(Collected data)
===

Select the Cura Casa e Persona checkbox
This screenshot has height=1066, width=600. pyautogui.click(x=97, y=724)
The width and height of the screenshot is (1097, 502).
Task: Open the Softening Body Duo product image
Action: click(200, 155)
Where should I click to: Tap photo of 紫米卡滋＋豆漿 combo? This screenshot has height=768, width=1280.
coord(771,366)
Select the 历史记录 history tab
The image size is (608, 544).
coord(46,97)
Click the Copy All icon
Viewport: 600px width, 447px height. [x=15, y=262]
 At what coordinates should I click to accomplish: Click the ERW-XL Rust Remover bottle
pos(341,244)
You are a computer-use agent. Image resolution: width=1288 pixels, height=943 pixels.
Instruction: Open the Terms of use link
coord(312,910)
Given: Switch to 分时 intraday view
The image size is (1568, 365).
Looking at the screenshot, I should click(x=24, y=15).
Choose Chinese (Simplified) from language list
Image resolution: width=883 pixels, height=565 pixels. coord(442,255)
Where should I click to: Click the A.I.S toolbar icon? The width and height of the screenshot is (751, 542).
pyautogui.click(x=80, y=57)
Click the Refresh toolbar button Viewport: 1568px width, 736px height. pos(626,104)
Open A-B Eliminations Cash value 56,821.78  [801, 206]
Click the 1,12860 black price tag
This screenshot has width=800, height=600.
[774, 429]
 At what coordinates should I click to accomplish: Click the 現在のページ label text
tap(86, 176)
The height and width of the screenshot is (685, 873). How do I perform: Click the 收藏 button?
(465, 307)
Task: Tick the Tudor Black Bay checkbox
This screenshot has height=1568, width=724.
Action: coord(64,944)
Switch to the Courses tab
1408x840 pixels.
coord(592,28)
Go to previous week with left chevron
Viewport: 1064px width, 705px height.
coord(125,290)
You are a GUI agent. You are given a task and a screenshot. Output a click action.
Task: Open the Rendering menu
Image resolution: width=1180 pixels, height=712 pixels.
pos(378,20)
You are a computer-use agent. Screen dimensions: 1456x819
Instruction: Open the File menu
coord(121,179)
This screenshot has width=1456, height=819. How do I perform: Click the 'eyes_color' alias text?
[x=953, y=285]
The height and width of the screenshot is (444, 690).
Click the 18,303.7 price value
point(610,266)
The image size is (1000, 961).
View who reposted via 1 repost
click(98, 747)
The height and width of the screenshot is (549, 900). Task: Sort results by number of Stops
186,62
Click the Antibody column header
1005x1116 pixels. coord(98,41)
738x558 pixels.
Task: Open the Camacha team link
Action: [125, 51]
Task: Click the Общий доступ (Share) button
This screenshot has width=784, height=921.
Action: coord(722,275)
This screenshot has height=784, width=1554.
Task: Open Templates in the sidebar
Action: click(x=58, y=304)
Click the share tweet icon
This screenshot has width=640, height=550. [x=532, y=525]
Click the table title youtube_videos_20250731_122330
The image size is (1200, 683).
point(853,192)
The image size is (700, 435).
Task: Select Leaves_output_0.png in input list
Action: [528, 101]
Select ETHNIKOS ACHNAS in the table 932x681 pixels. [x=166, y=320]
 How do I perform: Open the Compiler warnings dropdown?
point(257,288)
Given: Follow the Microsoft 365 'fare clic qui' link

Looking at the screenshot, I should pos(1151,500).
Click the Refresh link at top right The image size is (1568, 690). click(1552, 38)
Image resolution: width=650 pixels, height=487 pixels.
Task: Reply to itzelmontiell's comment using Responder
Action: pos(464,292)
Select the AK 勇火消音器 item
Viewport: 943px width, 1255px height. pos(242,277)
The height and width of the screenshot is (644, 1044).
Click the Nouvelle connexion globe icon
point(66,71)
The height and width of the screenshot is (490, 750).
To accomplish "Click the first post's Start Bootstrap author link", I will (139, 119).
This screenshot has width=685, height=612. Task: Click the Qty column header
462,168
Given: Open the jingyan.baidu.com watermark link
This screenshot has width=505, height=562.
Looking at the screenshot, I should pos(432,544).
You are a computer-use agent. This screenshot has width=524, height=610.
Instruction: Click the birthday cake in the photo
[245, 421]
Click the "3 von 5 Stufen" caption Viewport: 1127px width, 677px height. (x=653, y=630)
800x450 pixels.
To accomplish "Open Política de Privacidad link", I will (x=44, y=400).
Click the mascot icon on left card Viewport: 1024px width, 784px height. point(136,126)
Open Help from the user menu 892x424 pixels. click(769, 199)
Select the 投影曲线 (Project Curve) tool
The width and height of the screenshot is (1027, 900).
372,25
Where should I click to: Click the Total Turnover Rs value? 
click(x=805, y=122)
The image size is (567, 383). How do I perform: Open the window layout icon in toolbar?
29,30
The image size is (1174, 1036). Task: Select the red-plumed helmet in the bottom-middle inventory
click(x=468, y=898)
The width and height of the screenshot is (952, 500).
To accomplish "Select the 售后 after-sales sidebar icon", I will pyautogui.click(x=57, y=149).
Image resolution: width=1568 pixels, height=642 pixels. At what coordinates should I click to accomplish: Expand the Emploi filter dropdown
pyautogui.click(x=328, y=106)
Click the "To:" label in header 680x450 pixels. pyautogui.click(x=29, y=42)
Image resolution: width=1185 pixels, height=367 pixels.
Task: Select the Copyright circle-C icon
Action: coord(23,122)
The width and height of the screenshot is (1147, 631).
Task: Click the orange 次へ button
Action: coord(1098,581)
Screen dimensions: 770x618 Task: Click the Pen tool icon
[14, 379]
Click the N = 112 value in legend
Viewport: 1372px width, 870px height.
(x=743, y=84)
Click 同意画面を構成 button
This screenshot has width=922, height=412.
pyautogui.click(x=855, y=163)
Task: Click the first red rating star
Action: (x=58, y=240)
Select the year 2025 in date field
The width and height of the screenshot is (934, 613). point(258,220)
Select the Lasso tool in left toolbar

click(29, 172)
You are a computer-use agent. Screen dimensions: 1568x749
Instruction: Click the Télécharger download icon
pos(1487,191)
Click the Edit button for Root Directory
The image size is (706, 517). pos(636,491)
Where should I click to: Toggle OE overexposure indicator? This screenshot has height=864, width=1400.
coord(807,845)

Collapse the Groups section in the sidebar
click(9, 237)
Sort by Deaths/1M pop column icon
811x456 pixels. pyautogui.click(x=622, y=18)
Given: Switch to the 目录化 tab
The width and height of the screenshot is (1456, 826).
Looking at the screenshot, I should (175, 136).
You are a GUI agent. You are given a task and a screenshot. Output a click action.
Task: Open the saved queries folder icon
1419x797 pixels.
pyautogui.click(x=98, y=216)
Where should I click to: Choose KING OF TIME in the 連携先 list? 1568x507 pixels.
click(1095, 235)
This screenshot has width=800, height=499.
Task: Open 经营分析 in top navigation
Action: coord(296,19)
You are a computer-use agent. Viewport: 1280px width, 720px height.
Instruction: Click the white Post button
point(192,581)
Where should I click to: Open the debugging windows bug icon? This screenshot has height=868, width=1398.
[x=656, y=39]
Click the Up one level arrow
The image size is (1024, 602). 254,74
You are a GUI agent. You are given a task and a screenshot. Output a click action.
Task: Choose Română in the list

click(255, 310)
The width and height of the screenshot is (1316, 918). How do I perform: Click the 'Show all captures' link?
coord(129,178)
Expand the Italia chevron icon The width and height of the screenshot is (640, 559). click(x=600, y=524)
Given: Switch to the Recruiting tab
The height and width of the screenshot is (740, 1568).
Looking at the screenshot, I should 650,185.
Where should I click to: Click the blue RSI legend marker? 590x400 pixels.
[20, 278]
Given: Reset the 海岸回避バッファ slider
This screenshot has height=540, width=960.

===

## TASK BRIEF
What this exercise asks for is every line of the data above with the word "agent".

## SOLUTION BELOW
You are a computer-use agent. Image resolution: width=1288 pixels, height=943 pixels.
You are a GUI agent. You are given a task and a screenshot. Output a click action.
You are a computer-use agent. Screen dimensions: 1456x819
You are a computer-use agent. This screenshot has width=524, height=610.
You are a computer-use agent. Screen dimensions: 1568x749
You are a GUI agent. You are given a task and a screenshot. Output a click action.
You are a computer-use agent. Viewport: 1280px width, 720px height.
You are a GUI agent. You are given a task and a screenshot. Output a click action.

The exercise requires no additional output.